Open crisalis2 opened 1 year ago
Hi, i just found a posible workaround until there is such a feature implemented. You can use the windows default behavior where you name 3 files the same name and windows automaticaly will add a counter starting from the second file (the counter also starts from 2 and it should follow this structure "\s(\n)" ). This method works like indended, for each folder there is an independent counter. And later you can rename the files again using whatever structure you want but this time integrate the number already present in the file name in the replace string.

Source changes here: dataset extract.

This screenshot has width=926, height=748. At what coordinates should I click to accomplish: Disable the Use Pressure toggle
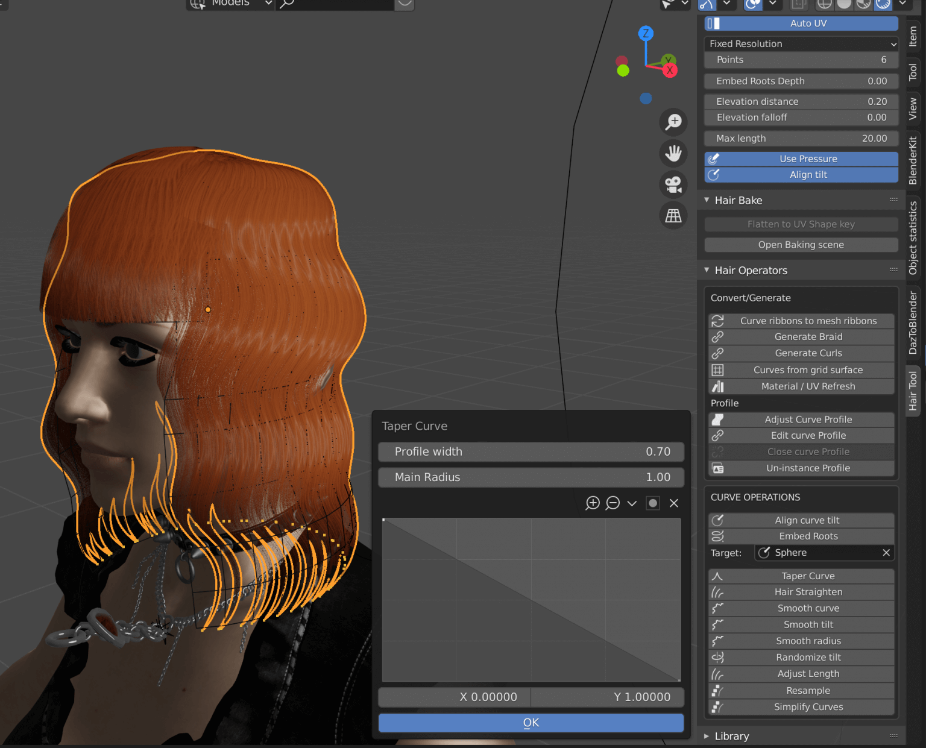coord(801,159)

Description of the new feature / enhancement
I'd like that when I open PowerRename in a folder which in turn has many folders inside it, each of them with many files inside, and I use the ${} counter, PowerRename offers me an option to apply this counter independently for files inside different folders. Let's say I have the folder "Parent folder" and inside of it there are two folders, "Child folder 1" and "Child folder 2". Inside "Child folder 1" there are the files "File A.jpg" and "File B.jpg", and inside "Child folder 2" there are the files "Another file A.jpg" and "Another file B.jpg". Currently, if I open PowerRename in "Parent folder" and select that it matches the regex ".*" for files (without extension) only and replaces it with "${padding=3;start=0}", "File A.jpg" becomes "000.jpg", "File B" becomes "001.jpg", "Another file A.jpg" becomes "002.jpg" and "Another file B.jpg" becomes "003.jpg", but I'd like "Another file A.jpg" and "Another file B.jpg" to become "000.jpg" and "001.jpg" again, because they are inside a different folder.

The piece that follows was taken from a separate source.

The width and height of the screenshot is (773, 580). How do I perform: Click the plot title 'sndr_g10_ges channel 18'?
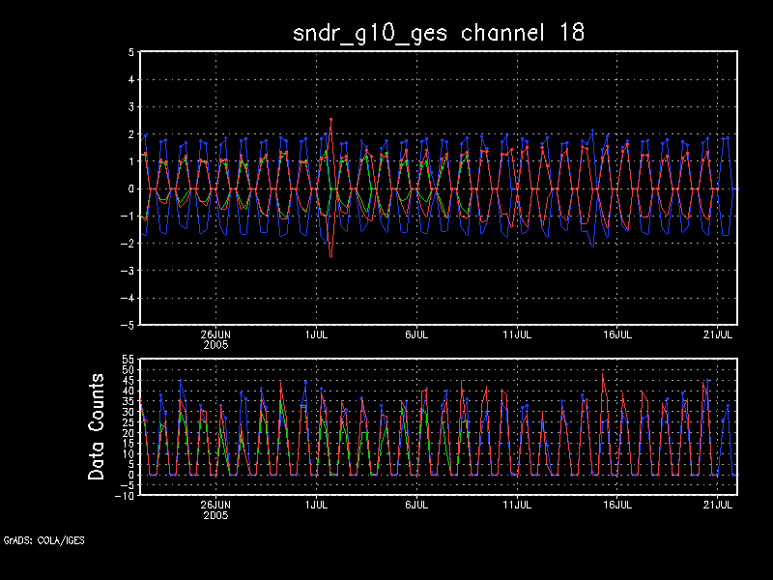439,32
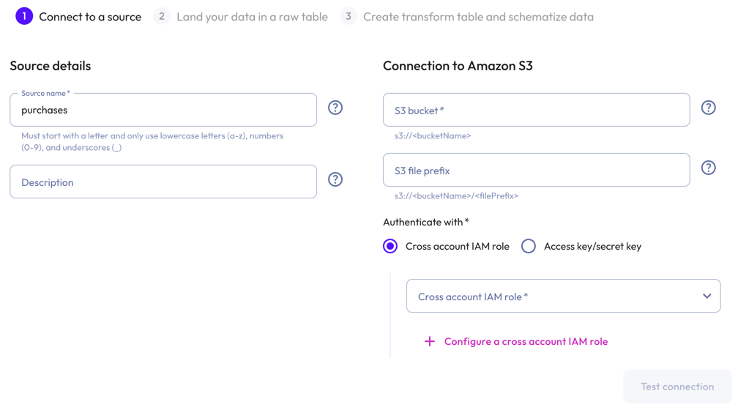Click Test connection button
The width and height of the screenshot is (738, 410).
click(x=677, y=387)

Scenario when this would be used?
Imagine you have hundreds of folders with hundreds of files inside each one, and these files have slightly random names (but you are OK with their relative order, like for example their names are fileA01, fileA02, fileA03, then somehow there's no fileA04 but then there is fileA05, then fileA06, fileB01, etc) and you want all of them to just be 000, 001, 002 or something similar. If you use PowerRename for this, you would have to run it separately for each folder, hundreds of times... (If I'm not missing something).